Erdoğan, o zaman da İş Bankası’ndaki CHP hisselerinin Hazine’ye devrini istemişti.

Sarı “2018’deki söylem sadece niyet beyanı olmasına karşılık, İş Bankası hisseleri değer kaybetti. Sermaye artırmak zorunda kaldık. Erdoğan’ın bu açıklamaları SPK Kanunu’na göre suçtur. Bankanın itibarını zedeliyor. Yatırımcının mülkiyet ve miras hukukuna güveni sarsılıyor” diyor.

Türkiye ekonomisinin yıllık döviz ihtiyacının 200 milyar dolar seviyelerinde olduğuna da dikkat çekiyor.

Atatürk ilkelerini yaşatan kurumlara karşı!


İş Bankası’nın ortaklık yapısı: İş Bankası Munzam Sandık Vakfı: Yüzde 39.10, Atatürk hisseleri: Yüzde 28.09, Halka açık pay: Yüzde 32.81.

Türk Dil Kurumu ve Türk Tarih Kurumu, Atatürk hisselerinden doğan temettü gelirleri ile ayakta duruyor.

İş Bankası Yönetim Kurulu’nda 11 üye yer alıyor. Bunun 6’sı İş Bankası çalışanlarının kurduğu Munzam  Sandık Vakfı’nı, 1’i halka açık hisseleri, 4’ü de CHP hisselerini temsil ediyor.

AKP’nin CHP hisseleri ile didişmesini, Atatürk ilkeleri çerçevesinde inşa edilen ulus bilincini teslim alma çabası olarak okumak yanlış olmaz.

“CHP bu karara direnir


“AKP Genel Başkanı Erdoğan’ın, partisinin Merkez Karar Yürütme Kurulu toplantısında, İş Bankası’ndaki CHP hisselerinin Hazine’ye devrini gündeme getirmesi, tek adam rejiminin örneğidir” diyor CHP’nin TBMM Grup Yöneticisi ve Finansal Raporlama Uzmanı Özgür Karabat.
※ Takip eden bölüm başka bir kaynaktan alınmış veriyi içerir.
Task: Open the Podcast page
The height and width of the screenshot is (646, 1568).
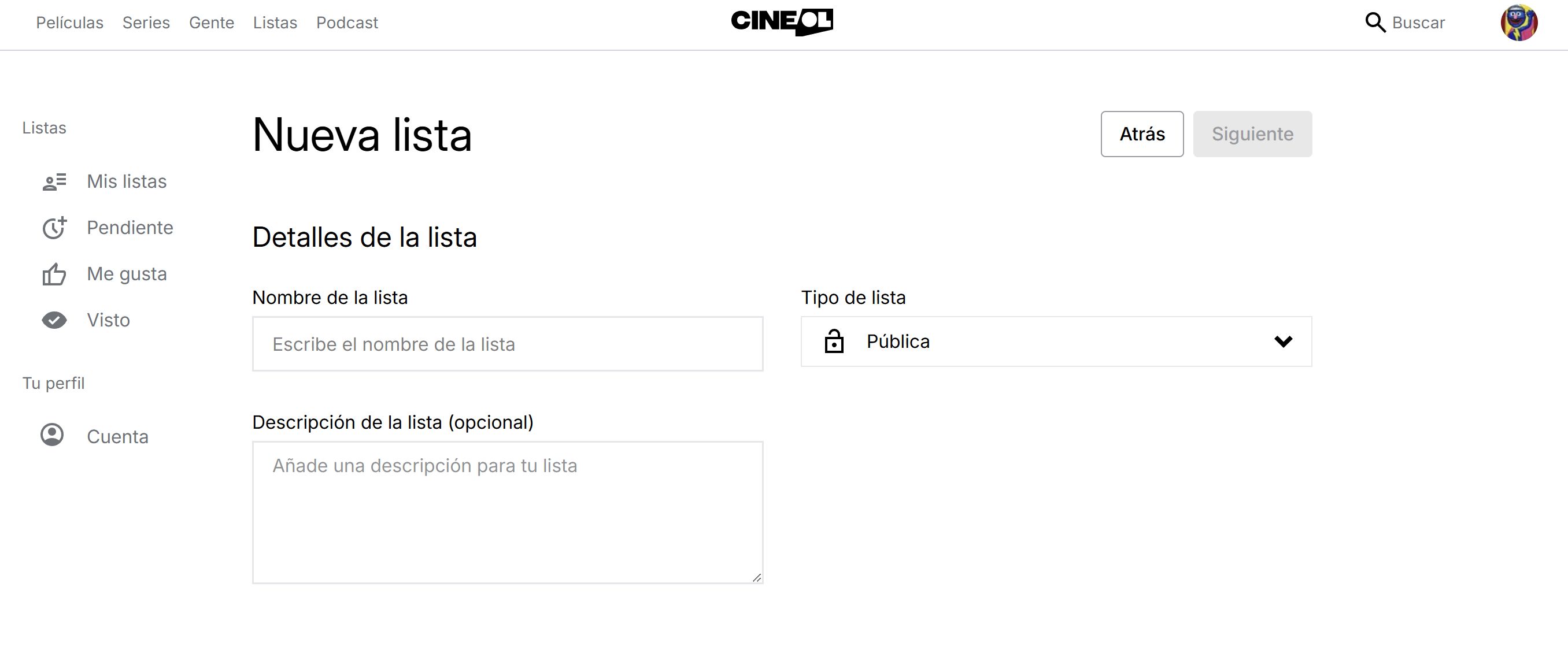Action: pyautogui.click(x=347, y=23)
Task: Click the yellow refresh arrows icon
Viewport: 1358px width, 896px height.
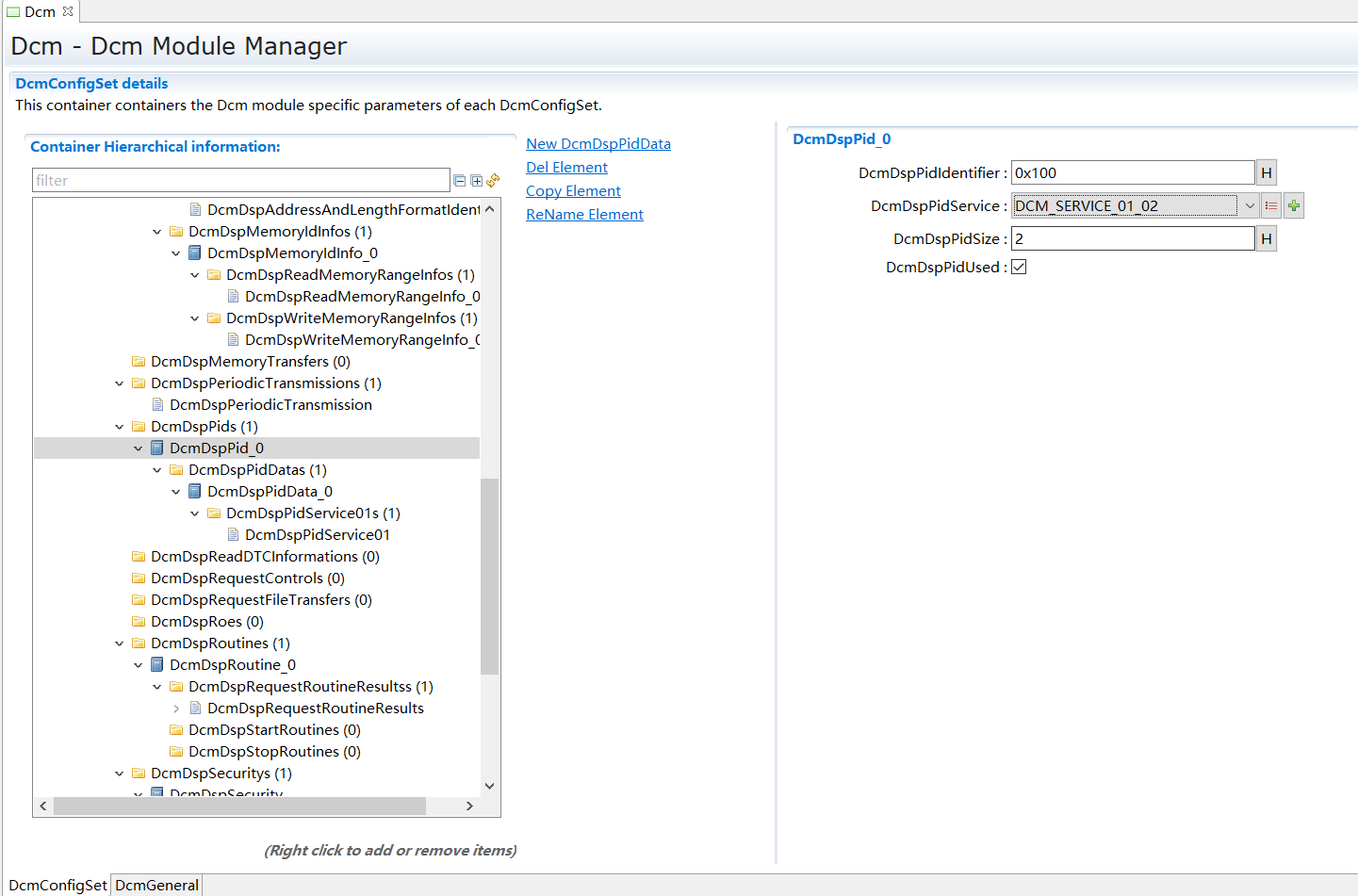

Karabat, söylemini tırmandırıyor:

“CHP böylesi bir hukuki tanımazlığa direnir. Geçmişte darbeci Kenan Evren’in yaptığını tekrarlıyorlar.”

Atatürk’ün vasiyetinden alıntı aktarıyor:

“5 Eylül 1938’de kendi el yazısı ile tane tane kaleme almış: Malik olduğum bütün nukut (nakit) ve hisse senetleri ile Çankaya’daki menkul ve gayrimenkul emvalimi, Cumhuriyet Halk Partisi’ne atideki şartlara terk ve vasiyet ediyorum.”

CHP’nin İş Bankası’ndaki hissedarlığının bankanın iyi yönetilmesine katkı sağlamaktan ibaret olduğunu vurgulayan Karabat, “Bir kuruşuna dokunmadan, bir gece bizde kalmadan parayı Türk Dil Kurumu ve Türk Tarih Kurumu’na teslim ederiz. Anayasa Mahkemesi’nin de denetimi altındayız” diye ekliyor.

Anayasa’nın amir hükümlerine ve uluslararası hukuka aykırılığa değiniyor:

“Mülkün sahibi Allah’tır diye geldiler, vasiyetten kaynaklı mülklere bile göz diker hale geldiler.”